In elite sport, returning quickly from injury is often expected rather than questioned. Retired Olympic alpine skier Charlie Guest reflects on a career shaped by rapid comebacks, hidden complications and the long-term consequences of returning to competition before she was fully ready.
“I struggled with injuries quite a lot throughout my career,” says Charlie Guest, a two-time Olympic alpine skier.
Her career was shaped as much by recovery as it was by performance.
“I broke four vertebrae when I was 20. Just 11 weeks out from my first ever Senior World Championships,” she says.
Although the initial physical recovery was relatively quick, there was underlying damage that went unnoticed.
“For the next five years or so I really struggled with ongoing pain cycles, and that obviously had quite an impact on me mentally as well.
“But I was an athlete that thought if I just trained harder and trained more, I got better, and I never understood how athletes could take a year out and come back because you’re missing so much time in comparison to everyone else.
“I didn’t need surgery and quite quickly I was actually able to get back doing a lot of things because the bones healed so quickly. That felt really great,” Guest says.
But in hindsight, she says the return came far too soon.
“Looking back now, I should have taken the rest of the season off.
“I injured myself at the end of November and I was back skiing in early January, and looking back now, that’s ridiculous.
“At the time, I felt good to go back. Medically I had been cleared and I actually made some really good race results.”

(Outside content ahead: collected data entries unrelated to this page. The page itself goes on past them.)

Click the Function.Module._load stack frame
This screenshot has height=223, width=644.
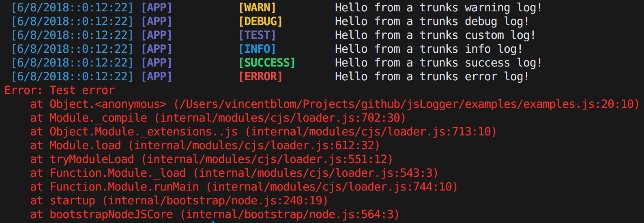tap(118, 173)
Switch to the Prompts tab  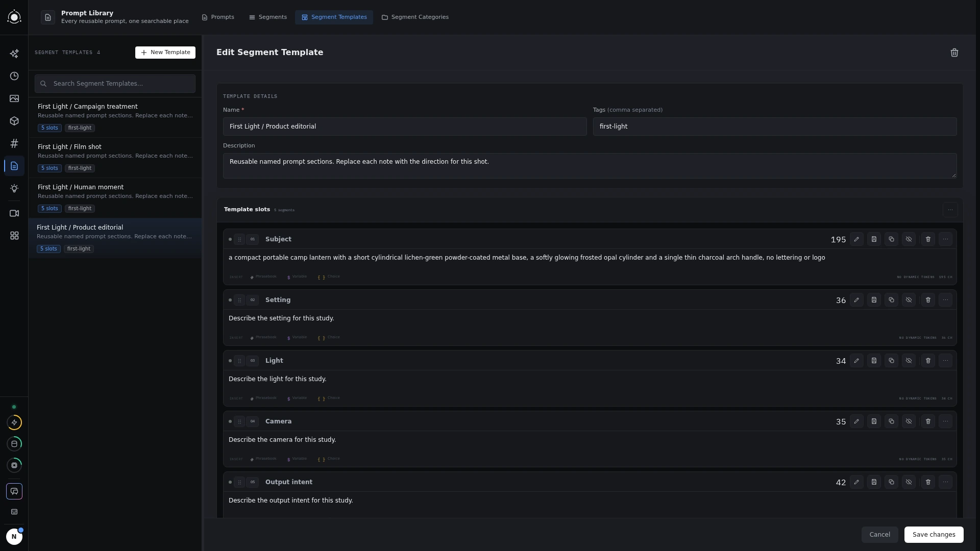218,17
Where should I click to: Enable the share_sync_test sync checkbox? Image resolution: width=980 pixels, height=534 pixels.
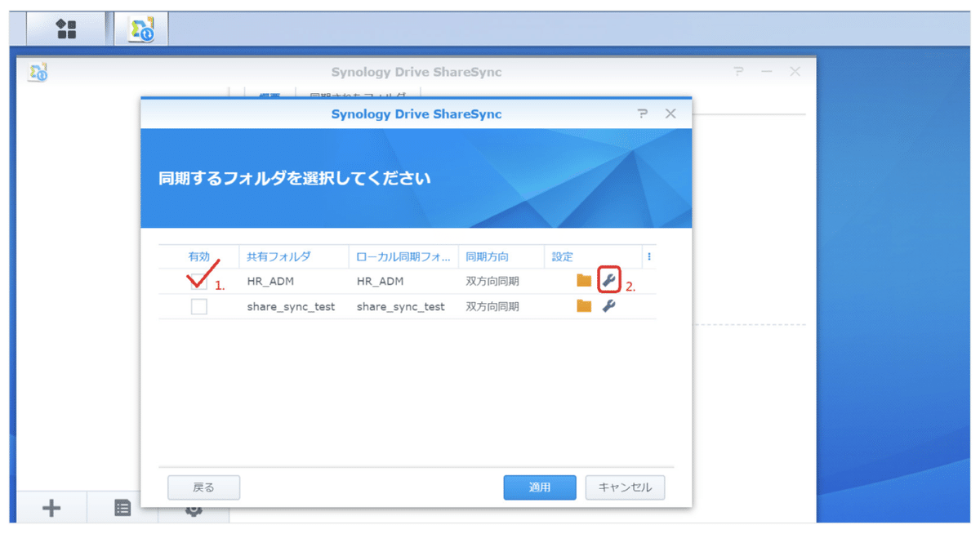pyautogui.click(x=198, y=306)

She went on to compete at the World Championships in February, but the consequences followed.
“After that, I ended up with so many more complex problems as a result – disc issues, nerve issues, ongoing pain cycles.

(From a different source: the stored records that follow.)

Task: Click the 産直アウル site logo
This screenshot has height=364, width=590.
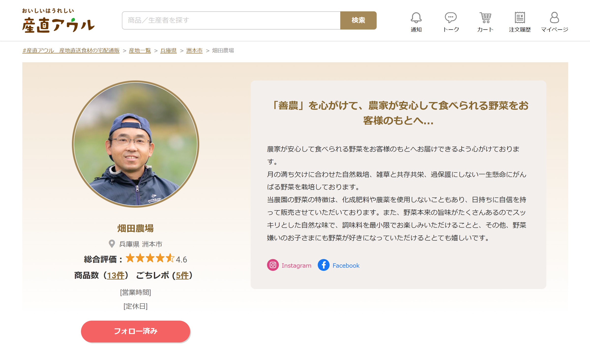Action: (x=58, y=21)
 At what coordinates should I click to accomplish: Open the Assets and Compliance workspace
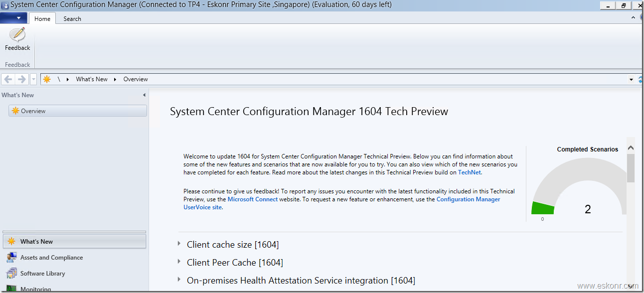click(51, 258)
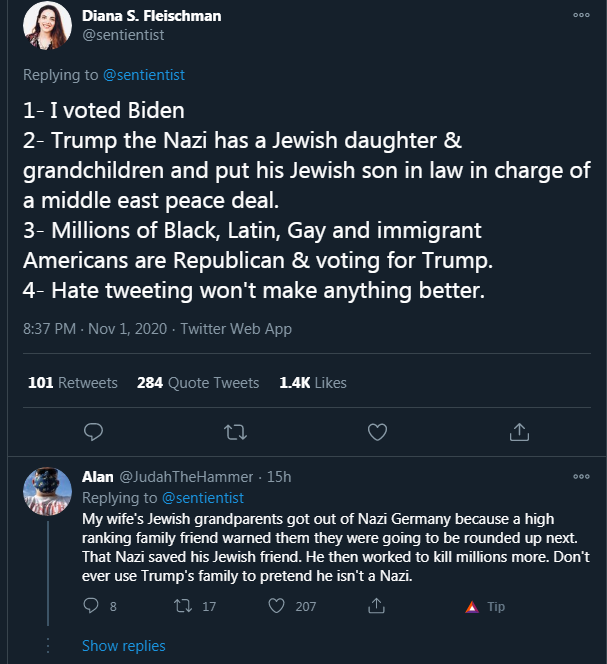Open the tweet timestamp 8:37 PM Nov 1, 2020
This screenshot has width=607, height=664.
coord(95,329)
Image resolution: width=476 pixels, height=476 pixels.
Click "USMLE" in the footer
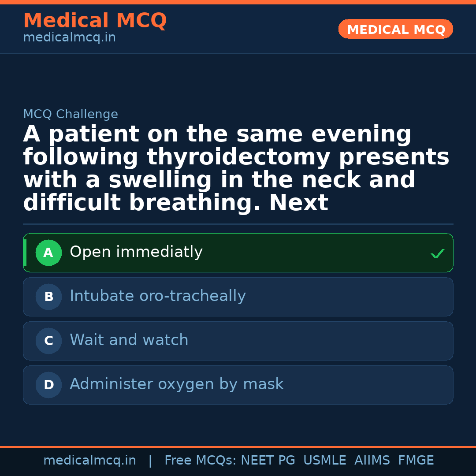tap(324, 461)
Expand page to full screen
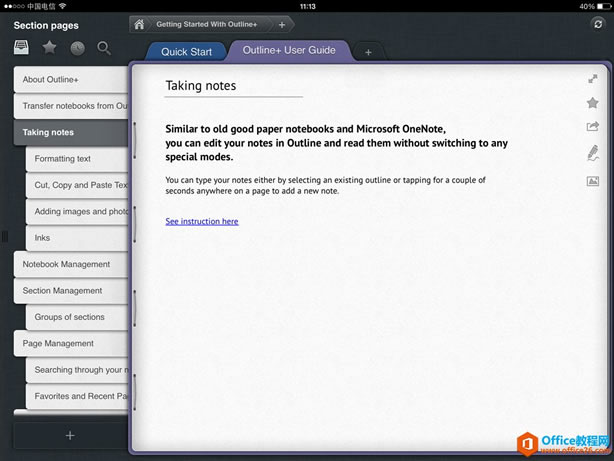The image size is (614, 461). coord(592,78)
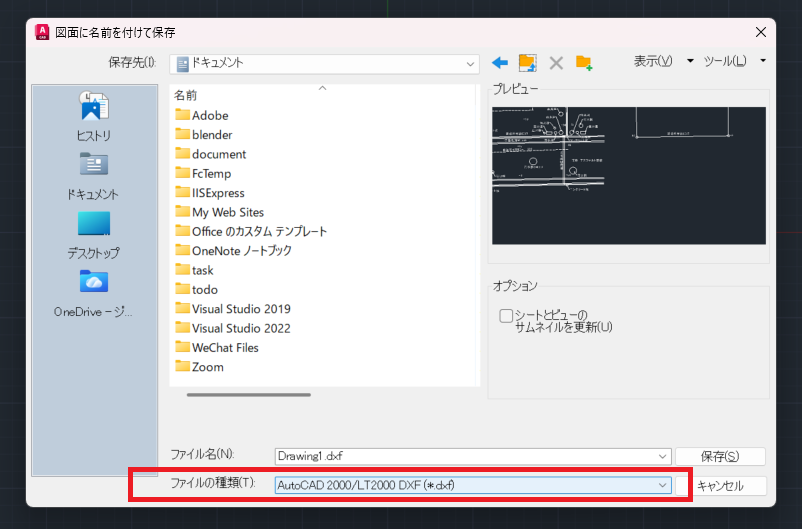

“If I’d just taken the rest of that season to properly rehab, I would have had the whole summer to get back on skis and there would have been absolutely no drama,” she says.

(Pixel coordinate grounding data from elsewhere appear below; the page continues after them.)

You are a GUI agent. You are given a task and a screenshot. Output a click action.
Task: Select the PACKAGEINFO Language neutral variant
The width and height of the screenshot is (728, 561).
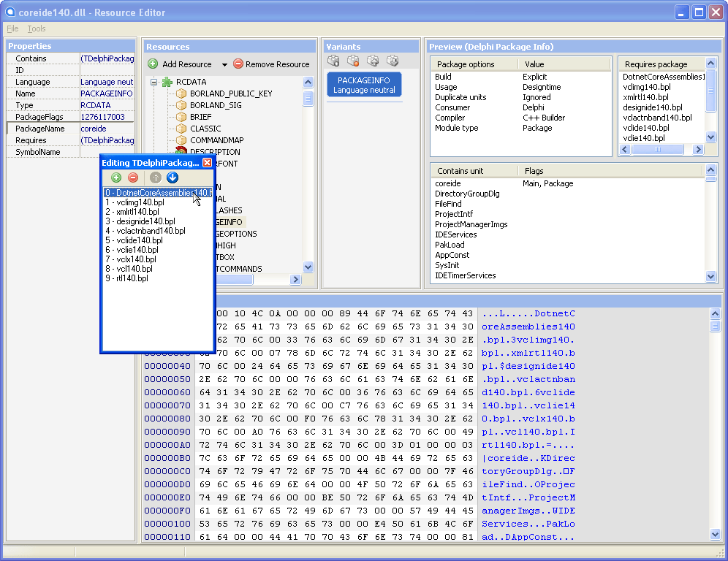tap(363, 84)
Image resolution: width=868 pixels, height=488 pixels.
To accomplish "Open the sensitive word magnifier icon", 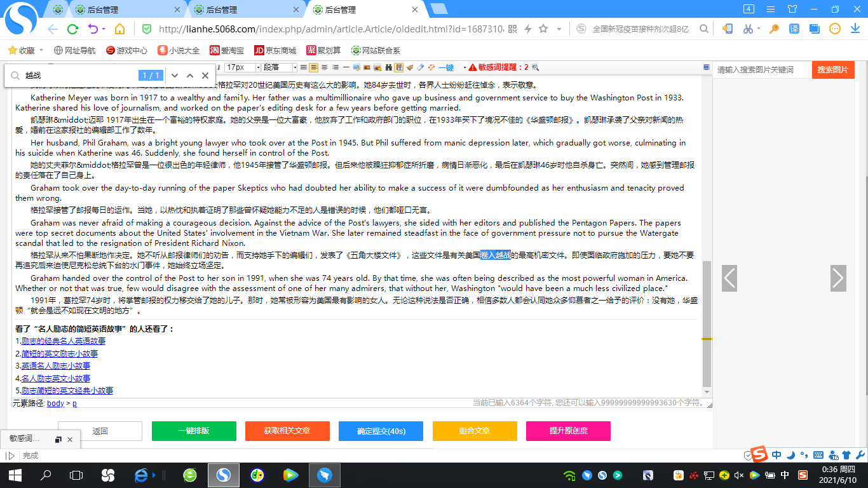I will 536,67.
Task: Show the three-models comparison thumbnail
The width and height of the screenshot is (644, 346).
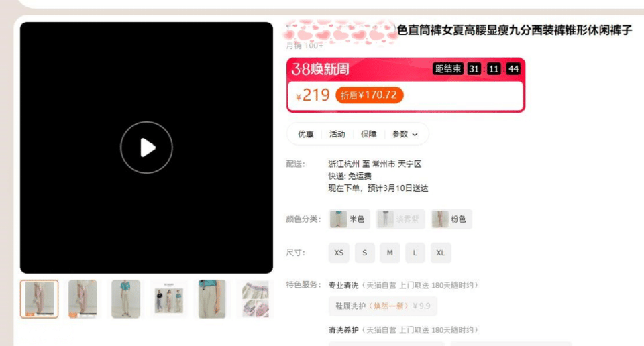Action: pyautogui.click(x=169, y=299)
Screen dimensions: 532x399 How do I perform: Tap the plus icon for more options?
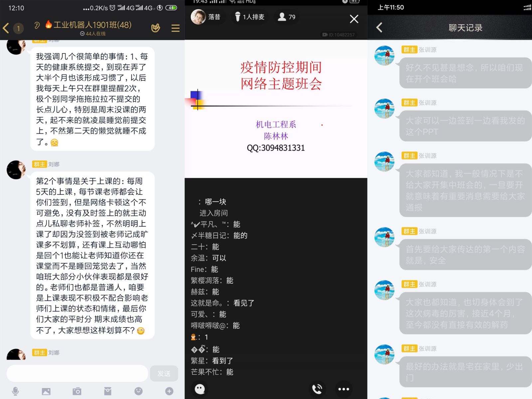tap(169, 391)
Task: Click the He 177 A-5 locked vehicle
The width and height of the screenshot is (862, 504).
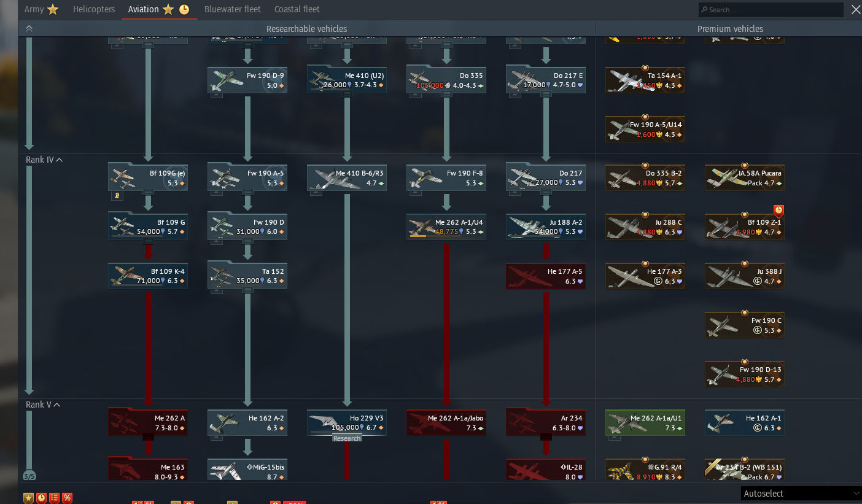Action: (x=546, y=276)
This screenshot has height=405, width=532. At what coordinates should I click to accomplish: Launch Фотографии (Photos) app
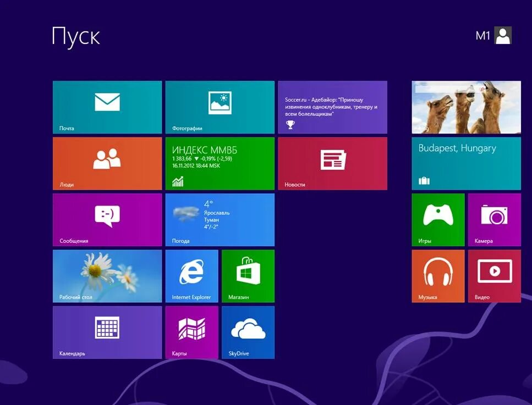pos(220,107)
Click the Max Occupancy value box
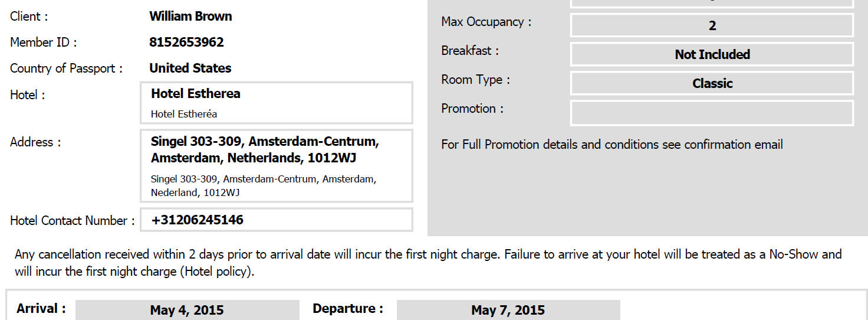868x320 pixels. click(x=712, y=25)
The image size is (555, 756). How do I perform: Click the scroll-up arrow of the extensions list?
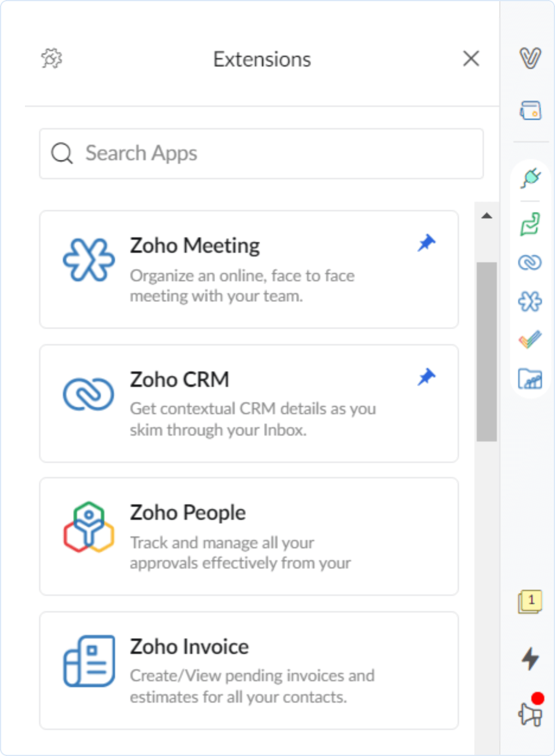487,216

Instead, the pattern repeated itself.
“I was young with the mindset of ‘do more’ and get back to it.
“Everyone around me was pretty keen for me to get back on the snow, almost patting themselves on the back for how quickly I’d recovered and got back to skiing.”
But the long-term impact was clear.
“I’d build back up to a really good place and then just break down again.”
Guest describes a growing disconnect between her identity as an athlete and what her body was able to do.
“Being a female ski racer brings strength, power and resilience – feeling like I can get through anything.
“But I felt like my body and who I wanted to be were two separate things.
“I couldn’t back squat, I couldn’t lift like others, I couldn’t run properly, going on the bike hurt.
“It felt like I was always making compromises and I was always made to feel like I was the weak one.”
She also reflects on the environment around her at the time.
“I would say the coaching space I was in wasn’t greatly supportive. There were only two of us athletes – one who could do stuff, and then me,” Guest says.
“I always felt like the lesser, sort of irritating person that was there because there had to be exceptions made because I couldn’t do what the other was doing.
“By 2018 I was just done.
“My personal life was a mess, the coaching situation was really bad, and I remember thinking: what am I doing to myself?
“I just went home. Literally left my ski gear there and went to rehab in London.”
It was there that her perspective began to shift.
“The physio said, ‘We’re not even going to talk about your back today.’
“She asked how I was sleeping, how I was eating, how my personal life was – and I just burst into tears.
“Physically she said I was actually fine, but what I had was more of a nervous system and mental thing. That was the turning point.
“Within about two weeks I was back lifting and doing hard sessions. I remember thinking, ‘Oh my God, I can actually do something.’
“For so long it felt like I couldn’t, and I was being told that as well.”
For Guest, the biggest change came from her environment, not just her training plan.
“Once I was in an environment where I felt safe, everything changed. It’s not just physical, it’s everything around you.”
Guest’s experience highlights a growing tension in elite sport: the pressure to return quickly, and the long-term cost when athletes do.